A female budgie will make a nest using whatever happens to be in her cage, such as shredded paper or her own feathers. A nice wooden, nesting box however, will give her and the babies the privacy and protection they need during the brood. The budgie will choose her own spot within the box to use as the nest so give her plenty of room while keeping the space small enough to make her feel secure.
Choose thin wooden panels to make the nest box as cardboard will be too flimsy and the birds will chew on it. Using a circular saw, cut the four side panels to a measurement of 12 by 14 inches. Cut the top and bottom panels to a measurement of 14 by 14 inches.
Use a rotary cutting tool to cut a hole measuring 3 inches in circumference through the bottom portion of the back panel of the box. This is the entrance hole. Make sure the hole in the nest box lines up with the open cage door and that the bird can move easily through the hole.
Nail all of the side pieces together, making sure that the points of the nails don't come through to the inside. Nail the bottom piece onto the box and screw hinges on the edge of the top piece of wood and into one side piece. This is the removable top.

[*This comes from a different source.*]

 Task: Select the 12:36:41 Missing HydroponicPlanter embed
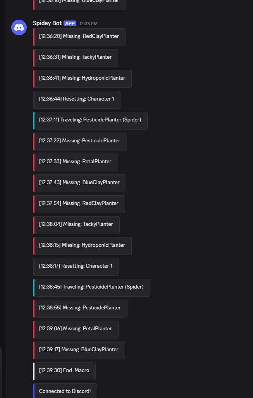pyautogui.click(x=82, y=78)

Drill two holes into the top of the back panel of the left side of the box. Drill another two holes on the right side. Line up the holes in the back of the box with the horizontal wires of the cage and using two 8-inch long plastic cable ties, tie the nest box tightly to the front of the budgie cage.
Use clean straw as bedding for the bottom of the nest box. This will be used by the budgie as nesting material. Put it in through the removable top and secure the lid once again. Hay or sawdust also can be used in the absence of straw.
Items you will need
- Short nails
- Six pieces of thin wood
- Small bore rotary cutting tool
- Measuring tape
- Straw, hay or sawdust
- 8-inch plastic cable ties
- Circular saw
- Screws and screwdriver
- If a tighter bond to the cage is desired, drill more holes into the back of the nest box and tie it with more cable ties.
- Don't use shredded paper as nesting material as it can cause the young chicks to develop splayed legs, which is crippling.